"The court concludes as a matter of law that the escrow agreement, itself was assignable and had a value in and of itself, received by the taxpayer in 1947, and was of the approximate value of $48,440.00."
. Treasury Regulations 111, promulgated under the Internal Revenue Code of 1939:
"Sec. 29.42-2. Income Not Reduced to Possession. — Income which is credited to the account of or set apart for a taxpayer and which may be drawn upon by him at any time is subject to tax for the year during which so credited or set apart, although not then actually reduced to possession. To constitute receipt in such a case the income must be credited or set apart to the taxpayer without any substantial limitation or restriction as to the time or manner of payment or condition upon which payment is to be made, and must be made available t,o him so that it may be drawn at any time, and its receipt brought within his own control and disposition. "

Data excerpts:
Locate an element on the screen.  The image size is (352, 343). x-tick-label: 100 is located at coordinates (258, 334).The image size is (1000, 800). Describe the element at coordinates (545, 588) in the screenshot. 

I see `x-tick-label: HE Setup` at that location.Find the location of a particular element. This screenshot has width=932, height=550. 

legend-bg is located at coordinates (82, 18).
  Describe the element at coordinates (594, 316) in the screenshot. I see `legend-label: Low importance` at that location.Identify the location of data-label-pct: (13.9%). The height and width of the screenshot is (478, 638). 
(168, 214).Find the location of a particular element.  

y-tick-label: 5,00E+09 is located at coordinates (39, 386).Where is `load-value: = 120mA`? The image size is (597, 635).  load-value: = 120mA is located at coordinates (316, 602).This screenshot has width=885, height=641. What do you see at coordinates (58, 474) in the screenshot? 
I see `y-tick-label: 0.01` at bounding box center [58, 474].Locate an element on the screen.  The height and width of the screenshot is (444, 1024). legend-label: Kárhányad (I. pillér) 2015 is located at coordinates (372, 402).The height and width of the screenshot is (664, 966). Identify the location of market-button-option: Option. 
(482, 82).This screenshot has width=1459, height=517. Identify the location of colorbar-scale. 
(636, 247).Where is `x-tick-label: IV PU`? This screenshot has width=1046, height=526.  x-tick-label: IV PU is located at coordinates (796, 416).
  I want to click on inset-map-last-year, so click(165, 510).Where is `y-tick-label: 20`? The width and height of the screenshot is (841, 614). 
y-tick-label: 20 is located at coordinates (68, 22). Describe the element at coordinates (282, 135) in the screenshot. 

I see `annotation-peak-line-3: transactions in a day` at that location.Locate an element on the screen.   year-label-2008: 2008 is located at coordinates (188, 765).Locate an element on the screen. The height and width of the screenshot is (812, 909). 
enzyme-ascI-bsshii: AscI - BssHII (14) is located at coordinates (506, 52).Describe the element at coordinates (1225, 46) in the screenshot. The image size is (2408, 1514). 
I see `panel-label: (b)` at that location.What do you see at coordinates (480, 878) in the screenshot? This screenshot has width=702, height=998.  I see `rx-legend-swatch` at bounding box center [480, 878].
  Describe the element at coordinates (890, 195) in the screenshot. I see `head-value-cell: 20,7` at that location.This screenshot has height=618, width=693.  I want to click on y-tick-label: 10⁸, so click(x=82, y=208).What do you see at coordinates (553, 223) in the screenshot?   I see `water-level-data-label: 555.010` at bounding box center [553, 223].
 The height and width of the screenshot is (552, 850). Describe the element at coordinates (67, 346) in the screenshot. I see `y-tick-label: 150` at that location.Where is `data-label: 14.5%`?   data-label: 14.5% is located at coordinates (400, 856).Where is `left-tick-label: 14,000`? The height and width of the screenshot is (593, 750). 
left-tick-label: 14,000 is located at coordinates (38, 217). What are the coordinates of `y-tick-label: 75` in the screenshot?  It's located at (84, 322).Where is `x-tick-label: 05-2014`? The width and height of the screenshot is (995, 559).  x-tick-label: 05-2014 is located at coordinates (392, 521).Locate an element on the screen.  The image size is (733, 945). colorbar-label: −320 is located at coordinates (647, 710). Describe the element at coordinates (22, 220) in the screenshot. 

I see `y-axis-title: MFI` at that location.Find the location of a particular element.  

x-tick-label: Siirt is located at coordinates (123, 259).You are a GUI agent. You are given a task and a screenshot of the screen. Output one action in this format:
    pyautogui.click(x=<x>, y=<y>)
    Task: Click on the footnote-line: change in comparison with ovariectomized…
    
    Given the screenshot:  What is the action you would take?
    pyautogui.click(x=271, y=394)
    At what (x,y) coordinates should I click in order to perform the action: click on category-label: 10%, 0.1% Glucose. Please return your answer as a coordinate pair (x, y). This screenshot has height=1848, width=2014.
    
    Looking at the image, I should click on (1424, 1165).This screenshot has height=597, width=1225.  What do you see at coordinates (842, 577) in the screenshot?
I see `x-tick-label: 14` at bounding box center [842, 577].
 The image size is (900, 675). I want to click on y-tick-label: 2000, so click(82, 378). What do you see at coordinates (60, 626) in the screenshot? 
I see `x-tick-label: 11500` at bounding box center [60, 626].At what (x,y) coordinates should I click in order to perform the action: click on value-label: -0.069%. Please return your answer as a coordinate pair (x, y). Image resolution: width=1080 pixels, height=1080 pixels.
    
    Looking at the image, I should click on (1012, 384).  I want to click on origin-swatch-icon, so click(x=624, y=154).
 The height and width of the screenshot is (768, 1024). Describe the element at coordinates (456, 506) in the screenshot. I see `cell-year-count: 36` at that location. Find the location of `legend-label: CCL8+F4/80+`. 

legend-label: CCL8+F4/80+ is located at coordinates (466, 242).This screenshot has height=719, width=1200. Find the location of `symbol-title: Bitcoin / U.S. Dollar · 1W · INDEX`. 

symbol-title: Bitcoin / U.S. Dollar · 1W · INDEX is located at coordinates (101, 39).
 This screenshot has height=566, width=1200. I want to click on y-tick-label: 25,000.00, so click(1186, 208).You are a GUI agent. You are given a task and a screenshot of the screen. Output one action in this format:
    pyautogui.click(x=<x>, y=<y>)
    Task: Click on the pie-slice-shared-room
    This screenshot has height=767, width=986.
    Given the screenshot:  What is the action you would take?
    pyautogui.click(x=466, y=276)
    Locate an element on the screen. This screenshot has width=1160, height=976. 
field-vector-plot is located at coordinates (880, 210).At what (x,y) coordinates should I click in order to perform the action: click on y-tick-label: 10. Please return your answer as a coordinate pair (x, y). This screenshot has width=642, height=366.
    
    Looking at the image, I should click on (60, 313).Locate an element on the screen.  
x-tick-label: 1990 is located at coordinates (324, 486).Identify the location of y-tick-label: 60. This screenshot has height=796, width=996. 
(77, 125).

Exercises to complete:
A – Summarize the tax-law excerpt in two sentences.
B – Translate this sentence from the tax-law excerpt into Spanish: "Income which is credited to the account of or set apart for a taxpayer and which may be drawn upon by him at any time is subject to tax for the year during which so credited or set apart, although not then actually reduced to possession."

Results of the exercise:
A – The court concluded as a matter of law that the escrow agreement was assignable and had value in itself, and that the taxpayer received it in 1947 at an approximate value of $48,440.00. Under Section 29.42-2 of Treasury Regulations 111, income that is credited to or set apart for a taxpayer and can be drawn upon at any time is taxable in the year it is credited or set apart, even if the taxpayer has not actually taken possession of it, as long as there is no substantial limitation or restriction on the time, manner, or conditions of payment.

B – Los ingresos que se acreditan en la cuenta de un contribuyente o se reservan para él, y de los que este puede disponer en cualquier momento, están sujetos a impuesto en el año en que se acreditan o reservan de ese modo, aunque entonces no hayan pasado efectivamente a su posesión.